Der teils ukrainisch-stämmige Generalmusikdirektor Vladimir Jurowski tritt seit Jahren nachdrücklich für die Kulturen seiner russisch-ukrainischen Herkunft ein – jetzt also mit der „Nacht vor Weihnachten“. Dabei ist der Vierakter kein unproblematisches Stück, weil er mehr episodenhaft als in einem geschlossenen Bogen eine provinzhaft-nette Posse umreißt: Wie der Schmied Wakula gegen Teufelsmacht letztlich doch bei der selbstverliebten Oksana landet, indem er ihr Pantöffelchen der Zarin höchstselbst als Geschenk überreicht.

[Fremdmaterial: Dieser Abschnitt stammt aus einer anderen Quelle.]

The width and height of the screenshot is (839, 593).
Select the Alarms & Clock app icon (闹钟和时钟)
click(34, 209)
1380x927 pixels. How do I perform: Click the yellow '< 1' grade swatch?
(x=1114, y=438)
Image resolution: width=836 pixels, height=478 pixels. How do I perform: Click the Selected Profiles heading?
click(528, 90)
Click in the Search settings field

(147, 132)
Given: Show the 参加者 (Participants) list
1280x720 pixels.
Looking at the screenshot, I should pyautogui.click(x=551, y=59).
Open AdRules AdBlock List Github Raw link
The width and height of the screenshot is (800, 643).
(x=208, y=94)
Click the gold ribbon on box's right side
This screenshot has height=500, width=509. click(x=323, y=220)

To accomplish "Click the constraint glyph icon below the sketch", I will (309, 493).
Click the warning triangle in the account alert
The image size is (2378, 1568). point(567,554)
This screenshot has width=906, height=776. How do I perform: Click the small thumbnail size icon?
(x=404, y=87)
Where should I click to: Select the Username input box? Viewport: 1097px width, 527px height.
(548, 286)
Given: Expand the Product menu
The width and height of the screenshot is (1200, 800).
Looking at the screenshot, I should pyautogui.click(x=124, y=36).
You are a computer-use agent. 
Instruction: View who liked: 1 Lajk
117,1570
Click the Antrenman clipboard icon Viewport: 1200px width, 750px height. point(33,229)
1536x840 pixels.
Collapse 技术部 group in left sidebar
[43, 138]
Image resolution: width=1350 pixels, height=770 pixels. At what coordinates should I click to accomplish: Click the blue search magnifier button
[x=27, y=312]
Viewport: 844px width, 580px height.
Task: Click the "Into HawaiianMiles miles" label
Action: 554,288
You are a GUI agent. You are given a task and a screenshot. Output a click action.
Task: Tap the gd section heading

Wenn sich nun final Wakula und Oksana ganz in Weiß in die Arme fallen, dann blitzt nach einem bunten Abend der Gedanke nicht nur an Scherz, Satire, Ironie auf, sondern auch an Persiflage. Barrie Kosky ist als Regisseur einmal mehr an der Staatsoper zugange, diesmal routiniert das abspulend, was mutmaßlich beim Publikumsdurchschnitt Effekt macht, insbesondere bei einer Art „Familienabend“: Komik, Clownerie, auch Klamauk. Sein Rahmen für die Inszenierung: Ein Dorfvölkchen bringt – unter der Spielleitung eines boshaften Springteufels – sich selbst auf die Bühne. Erprobt wirbelig das Ganze, und auch ein zwölfköpfiges Teufelsballett sowie ein schwer feminin wirkendes Diversitätsballett sind – ausufernd – mit von der Partie. Mal wird Can Can getanzt, mal Kasatschok. Na ja. Im abstrahierenden Schneeflocken-Bühnenbild von Klaus Grünberg ist Hauptprotagonistin gleichsam Frau Holle. Viele, viele Papierschnipsel und einige Gänsefedern schaffen winterlich-weiße Gefühle.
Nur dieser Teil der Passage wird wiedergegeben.